Search the records for the word "name" and pick out every line that has it.

━━━ STORED DATA

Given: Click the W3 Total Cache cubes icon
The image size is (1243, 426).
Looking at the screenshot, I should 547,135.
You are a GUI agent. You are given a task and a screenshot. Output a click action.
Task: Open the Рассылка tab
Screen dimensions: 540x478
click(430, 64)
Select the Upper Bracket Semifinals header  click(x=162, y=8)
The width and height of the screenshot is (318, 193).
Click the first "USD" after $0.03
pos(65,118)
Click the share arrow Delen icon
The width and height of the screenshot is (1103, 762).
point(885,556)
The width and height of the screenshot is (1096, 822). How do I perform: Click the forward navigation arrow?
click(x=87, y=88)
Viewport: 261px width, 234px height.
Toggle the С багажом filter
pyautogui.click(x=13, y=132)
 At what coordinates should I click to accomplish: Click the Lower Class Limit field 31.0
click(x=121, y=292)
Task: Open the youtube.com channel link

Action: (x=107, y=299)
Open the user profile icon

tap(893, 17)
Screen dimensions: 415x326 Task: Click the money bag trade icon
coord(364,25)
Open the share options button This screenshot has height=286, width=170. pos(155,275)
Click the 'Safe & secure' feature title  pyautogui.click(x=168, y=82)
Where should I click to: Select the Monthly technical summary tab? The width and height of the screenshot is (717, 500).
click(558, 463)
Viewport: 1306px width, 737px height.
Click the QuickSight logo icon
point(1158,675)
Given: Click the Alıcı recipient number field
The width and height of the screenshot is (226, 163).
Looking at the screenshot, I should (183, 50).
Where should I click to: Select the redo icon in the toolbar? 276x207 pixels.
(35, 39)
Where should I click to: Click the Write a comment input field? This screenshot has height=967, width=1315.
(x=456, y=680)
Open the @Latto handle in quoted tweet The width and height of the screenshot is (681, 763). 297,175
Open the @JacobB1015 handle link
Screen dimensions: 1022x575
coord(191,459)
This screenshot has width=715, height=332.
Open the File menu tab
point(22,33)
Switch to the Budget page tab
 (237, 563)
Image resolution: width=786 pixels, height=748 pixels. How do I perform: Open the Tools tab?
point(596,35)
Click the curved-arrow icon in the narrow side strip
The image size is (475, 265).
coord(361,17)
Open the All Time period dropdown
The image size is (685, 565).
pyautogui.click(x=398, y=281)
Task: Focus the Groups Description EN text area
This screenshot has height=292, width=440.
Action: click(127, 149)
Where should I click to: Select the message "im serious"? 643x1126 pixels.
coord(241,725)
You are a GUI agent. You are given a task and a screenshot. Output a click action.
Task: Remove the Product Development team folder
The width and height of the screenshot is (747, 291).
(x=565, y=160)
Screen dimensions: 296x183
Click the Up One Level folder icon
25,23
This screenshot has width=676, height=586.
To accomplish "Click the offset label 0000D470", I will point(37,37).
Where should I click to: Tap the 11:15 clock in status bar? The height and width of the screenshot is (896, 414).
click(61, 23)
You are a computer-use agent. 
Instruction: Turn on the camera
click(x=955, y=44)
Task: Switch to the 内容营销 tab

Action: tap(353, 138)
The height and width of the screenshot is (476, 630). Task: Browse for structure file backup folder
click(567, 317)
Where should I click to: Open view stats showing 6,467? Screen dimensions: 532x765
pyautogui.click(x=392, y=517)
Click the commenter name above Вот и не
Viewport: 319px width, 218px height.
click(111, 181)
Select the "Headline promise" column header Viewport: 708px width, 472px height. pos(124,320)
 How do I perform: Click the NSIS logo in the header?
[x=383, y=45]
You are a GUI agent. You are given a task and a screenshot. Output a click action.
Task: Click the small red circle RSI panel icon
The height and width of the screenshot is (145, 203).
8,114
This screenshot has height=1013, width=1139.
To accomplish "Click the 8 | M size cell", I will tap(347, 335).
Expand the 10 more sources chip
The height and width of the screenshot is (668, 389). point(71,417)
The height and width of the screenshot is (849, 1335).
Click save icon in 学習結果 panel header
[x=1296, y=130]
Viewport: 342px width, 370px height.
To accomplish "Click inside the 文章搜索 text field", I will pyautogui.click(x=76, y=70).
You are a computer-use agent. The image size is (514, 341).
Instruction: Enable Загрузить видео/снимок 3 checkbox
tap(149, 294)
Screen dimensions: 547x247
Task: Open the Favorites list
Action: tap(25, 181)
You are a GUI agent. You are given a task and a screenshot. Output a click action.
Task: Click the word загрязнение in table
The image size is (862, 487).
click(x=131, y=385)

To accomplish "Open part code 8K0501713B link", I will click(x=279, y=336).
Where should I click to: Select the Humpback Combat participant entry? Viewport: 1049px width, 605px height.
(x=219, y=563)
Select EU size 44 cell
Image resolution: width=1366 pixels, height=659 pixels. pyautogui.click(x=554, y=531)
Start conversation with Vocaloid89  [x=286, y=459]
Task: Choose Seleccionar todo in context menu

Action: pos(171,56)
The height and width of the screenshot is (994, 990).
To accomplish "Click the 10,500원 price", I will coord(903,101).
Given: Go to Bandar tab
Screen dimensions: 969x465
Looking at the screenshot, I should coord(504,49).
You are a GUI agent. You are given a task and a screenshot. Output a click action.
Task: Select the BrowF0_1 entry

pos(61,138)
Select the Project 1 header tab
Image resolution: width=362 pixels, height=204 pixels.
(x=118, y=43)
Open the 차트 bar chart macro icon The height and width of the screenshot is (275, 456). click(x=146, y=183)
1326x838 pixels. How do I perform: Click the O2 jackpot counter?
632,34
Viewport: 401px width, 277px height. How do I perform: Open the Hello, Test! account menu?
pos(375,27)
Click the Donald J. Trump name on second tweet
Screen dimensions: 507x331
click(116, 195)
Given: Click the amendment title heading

━━━━━━

**RESPONSE AREA**
Click the commenter name above Вот и не
Click the Donald J. Trump name on second tweet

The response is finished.